There is an old saying, “Do not keep all your eggs in the same basket”. Diversification is the key. It is the same strategy followed in the traditional logic from Mutual fund investments.
       Just like there are Big Cap, Mid Cap and Small Cap for Mutual funds, we can also categorize Market Capitalization of Cryptocurrencies into Big, Mid and Small.
       Keep this in mind while investing will help us plan better.
       There is no guarantee that a particular cryptocurrency will be successful.
       Also the returns on Investment is different from different Cryptocurrencies

60-20-20 Rule

Only the Bitcoin (BTC) is considered the Big Cap (Big Market Capitalization). So, 60% of the investments will need to be in BTC. This is secure investment with decent growth over time.

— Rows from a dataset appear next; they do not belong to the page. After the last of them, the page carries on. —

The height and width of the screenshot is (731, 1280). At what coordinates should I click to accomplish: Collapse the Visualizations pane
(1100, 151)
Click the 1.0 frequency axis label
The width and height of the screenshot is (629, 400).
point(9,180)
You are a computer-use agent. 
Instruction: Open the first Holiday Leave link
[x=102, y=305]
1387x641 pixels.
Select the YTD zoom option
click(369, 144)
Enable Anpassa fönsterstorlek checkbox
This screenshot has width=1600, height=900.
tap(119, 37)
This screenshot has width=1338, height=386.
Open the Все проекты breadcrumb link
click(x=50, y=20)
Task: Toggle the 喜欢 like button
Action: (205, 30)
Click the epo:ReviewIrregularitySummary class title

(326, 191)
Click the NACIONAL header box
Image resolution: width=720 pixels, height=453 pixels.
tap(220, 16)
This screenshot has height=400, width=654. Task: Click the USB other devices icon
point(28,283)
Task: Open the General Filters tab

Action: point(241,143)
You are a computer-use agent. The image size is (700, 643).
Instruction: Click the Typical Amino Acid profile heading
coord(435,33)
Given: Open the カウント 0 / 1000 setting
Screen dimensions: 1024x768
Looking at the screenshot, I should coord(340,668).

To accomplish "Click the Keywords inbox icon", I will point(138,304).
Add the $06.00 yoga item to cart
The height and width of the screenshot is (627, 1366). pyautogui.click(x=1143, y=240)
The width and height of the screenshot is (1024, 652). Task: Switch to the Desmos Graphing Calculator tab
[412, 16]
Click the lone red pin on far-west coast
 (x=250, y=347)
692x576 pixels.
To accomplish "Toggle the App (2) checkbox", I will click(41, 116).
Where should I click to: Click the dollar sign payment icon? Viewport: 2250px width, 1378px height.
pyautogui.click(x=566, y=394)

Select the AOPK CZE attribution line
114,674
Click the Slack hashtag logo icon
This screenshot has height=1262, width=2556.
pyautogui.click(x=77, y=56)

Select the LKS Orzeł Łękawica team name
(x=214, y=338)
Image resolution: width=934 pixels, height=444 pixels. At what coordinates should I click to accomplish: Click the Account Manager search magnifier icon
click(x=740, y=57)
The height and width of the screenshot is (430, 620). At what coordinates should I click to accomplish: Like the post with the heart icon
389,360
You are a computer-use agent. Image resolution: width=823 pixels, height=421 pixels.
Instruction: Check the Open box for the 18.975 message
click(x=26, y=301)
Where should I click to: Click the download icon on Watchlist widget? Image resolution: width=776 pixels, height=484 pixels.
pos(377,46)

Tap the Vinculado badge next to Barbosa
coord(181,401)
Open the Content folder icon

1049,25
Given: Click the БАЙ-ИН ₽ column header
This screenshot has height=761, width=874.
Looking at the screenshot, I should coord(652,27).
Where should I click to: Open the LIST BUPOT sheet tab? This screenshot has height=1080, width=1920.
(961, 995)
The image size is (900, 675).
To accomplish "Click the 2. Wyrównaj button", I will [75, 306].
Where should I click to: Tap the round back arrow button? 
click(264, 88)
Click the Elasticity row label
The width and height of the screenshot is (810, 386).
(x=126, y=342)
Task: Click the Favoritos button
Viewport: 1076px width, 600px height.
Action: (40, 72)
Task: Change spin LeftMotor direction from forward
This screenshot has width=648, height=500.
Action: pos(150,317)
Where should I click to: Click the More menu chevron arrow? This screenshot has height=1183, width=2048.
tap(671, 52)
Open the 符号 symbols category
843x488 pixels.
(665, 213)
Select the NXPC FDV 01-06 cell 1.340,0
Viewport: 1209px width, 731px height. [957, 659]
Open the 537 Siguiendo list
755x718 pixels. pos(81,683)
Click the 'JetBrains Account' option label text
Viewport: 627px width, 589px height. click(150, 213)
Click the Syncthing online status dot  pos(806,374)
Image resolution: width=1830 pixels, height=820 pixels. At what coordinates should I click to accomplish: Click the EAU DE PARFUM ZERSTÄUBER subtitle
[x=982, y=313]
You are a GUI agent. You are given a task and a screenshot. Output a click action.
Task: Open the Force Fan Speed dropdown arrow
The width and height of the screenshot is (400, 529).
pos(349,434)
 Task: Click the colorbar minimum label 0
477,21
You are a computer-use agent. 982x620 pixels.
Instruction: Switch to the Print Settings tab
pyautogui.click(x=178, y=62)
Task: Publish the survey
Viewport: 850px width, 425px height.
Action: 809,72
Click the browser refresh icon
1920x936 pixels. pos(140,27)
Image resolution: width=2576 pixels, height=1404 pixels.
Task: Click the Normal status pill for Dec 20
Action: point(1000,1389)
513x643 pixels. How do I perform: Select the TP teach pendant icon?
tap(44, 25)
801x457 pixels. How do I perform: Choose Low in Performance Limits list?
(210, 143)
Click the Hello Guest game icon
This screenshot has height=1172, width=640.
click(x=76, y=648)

Coins like Ethereum (ETH), Bitcoin Cash (BCH) and Bitcoin Gold (BCG) are Mid Cap (Medium Market Capitalization). 20% of the investments will need to be in a mix of ETH, BCH and BCG. This will have greater growth opportunity compared to BTC but there are small risk of failures.
Coins like Veritaseum (VERI), Dogecoin (DOGE), SALT (SALT), Electroneum (ETN), etc. are Small Cap (Small Market Capitalization). Remaining 20% of the investments will need to be a mix of 5-10 such coins. These coins have the greatest growth opportunity but also greater risk. Most of the coins in this category will fail but ones that survive would have the capability to eclipse the entire cryptocurrency investment portfolio.